Als Recep Tayyip Erdoğan vorgezogene Wahlen angekündigt hatte, wussten Investoren und Analysten schnell Bescheid. Der türkische Präsident hatte die drohende Finanzkrise für sein Land erkannt und wollte die Bevölkerung noch schnell wählen lassen, solange es die Türkei wirtschaftlich noch im Aufwind ist. Und der AKP-Politiker hat einiges daran gesetzt, dass sich das ausgeht. Mit einer Kombination aus viel zu billigen Krediten und milliardenschweren Staatsausgaben blähte er die Wirtschaft weit über ihr Potenzial hinaus auf. Das Ergebnis: Die türkische Volkswirtschaft wuchs im Vorjahr schneller als jene in China - und der "Wohlstandsbringer" Erdoğan konnte seinen Wahlsieg einfahren.
Und jetzt? Bleibt Erdoğan seiner Linie treu, oder beginnt er die notwendigen wirtschaftlichen Aufräumarbeiten? Nach ein paar starken Jahren unter seiner Herrschaft sind die Schäden seiner lockeren Wirtschaftspolitik längst nicht mehr zu übersehen: Die Arbeitslosenrate ist mit elf Prozent wieder da, wo sie in der Krise 2002 war.

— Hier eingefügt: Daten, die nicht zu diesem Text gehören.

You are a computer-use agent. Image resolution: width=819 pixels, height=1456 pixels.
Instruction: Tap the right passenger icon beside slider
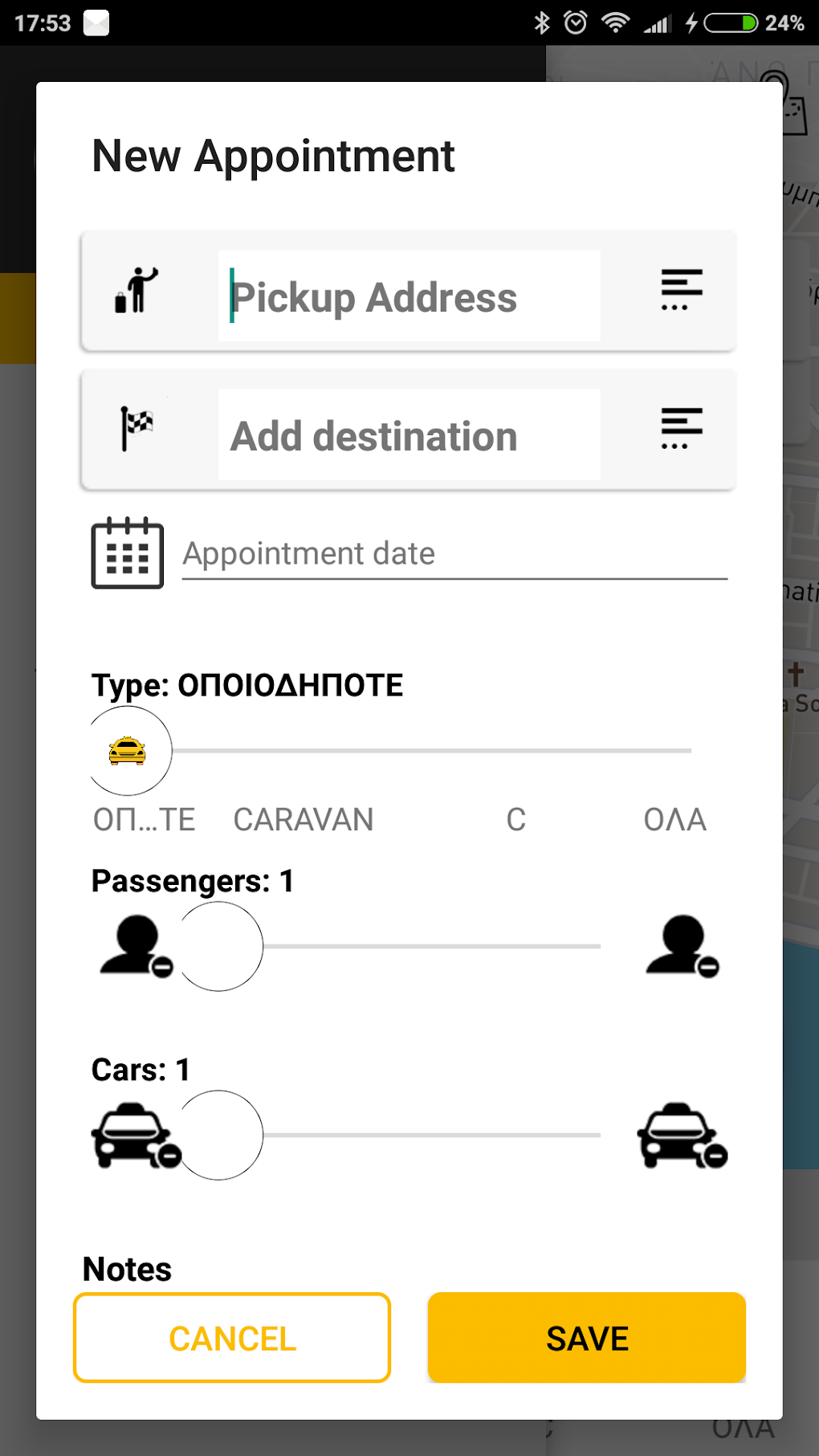pos(682,946)
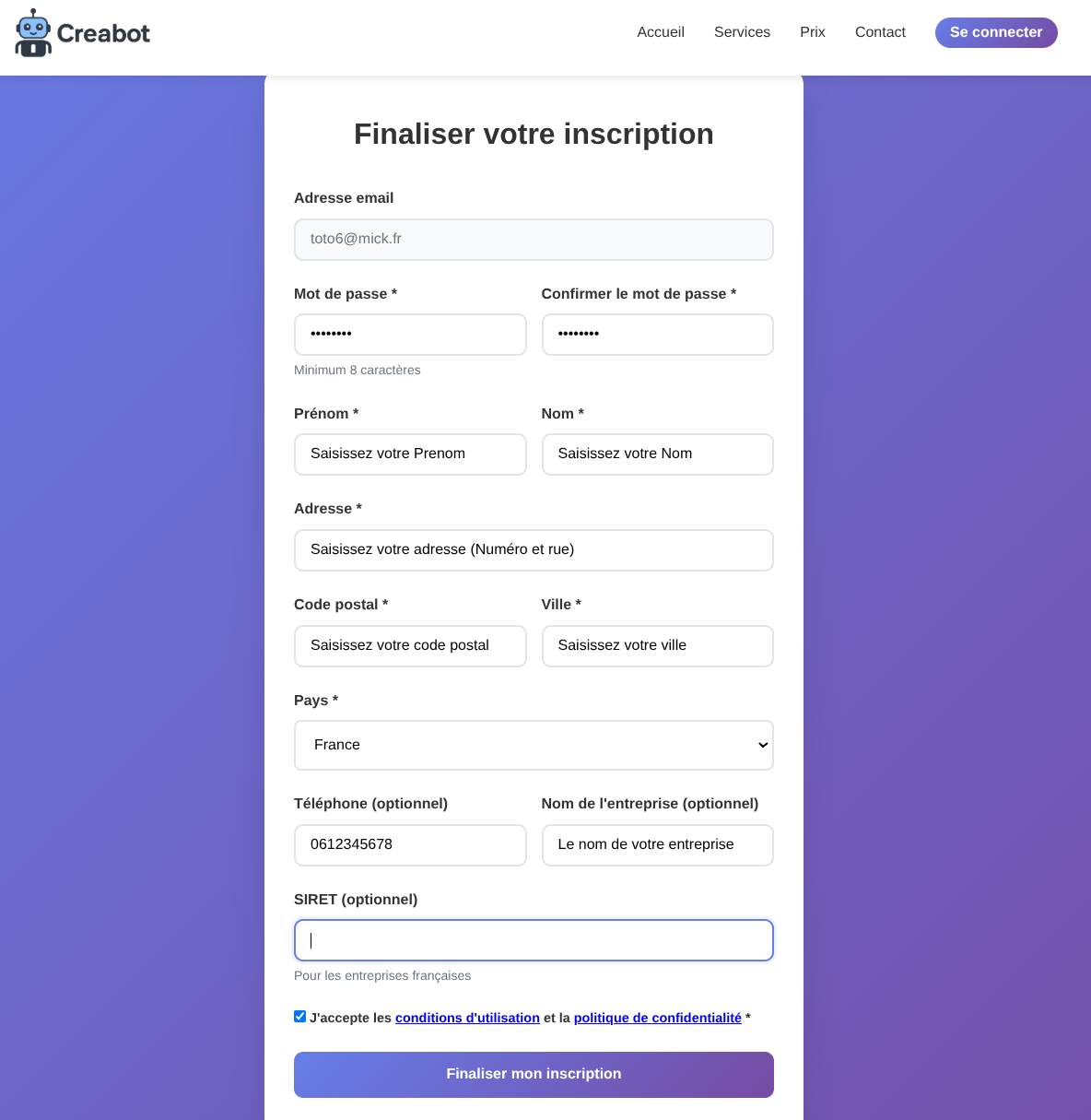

Die Inflation stieg zuletzt deutlich über zehn Prozent und die Zinsen sind immer noch viel zu niedrig.
Türkische Unternehmen sind hoch verschuldet
Die Türkei ist besonders verwundbar, da das rasante Wachstum überwiegend mit ausländischem Kapital finanziert wurde. Sehen die Investoren nun anderswo höhere, sicherere Rendite - wie es etwa bei einem weiteren Zinsanstieg in den USA der Fall wäre -, sind die Mittel schnell wieder weg. Zudem haben türkische Unternehmen enorm hohe Dollar- und Eurokredite aufgenommen. Für sie ist die aktuelle Zinspolitik, die die längst nicht mehr unabhängige Zentralbank auf Erdoğans Zuruf fährt, eine Katastrophe. Üblicherweise müsste die Zentralbank die Zinsen anheben, um Überhitzung, Inflation und Währungsverfall entgegenzuwirken. Erdoğan hält von alledem nichts und fordert weiter billiges Geld für "seinen" Aufschwung. Mit dem Resultat, dass die Lira im Vorjahr um ein Fünftel gegenüber dem US-Dollar fiel, was die Schulden der türkischen Wirtschaft weiter in die Höhe treibt.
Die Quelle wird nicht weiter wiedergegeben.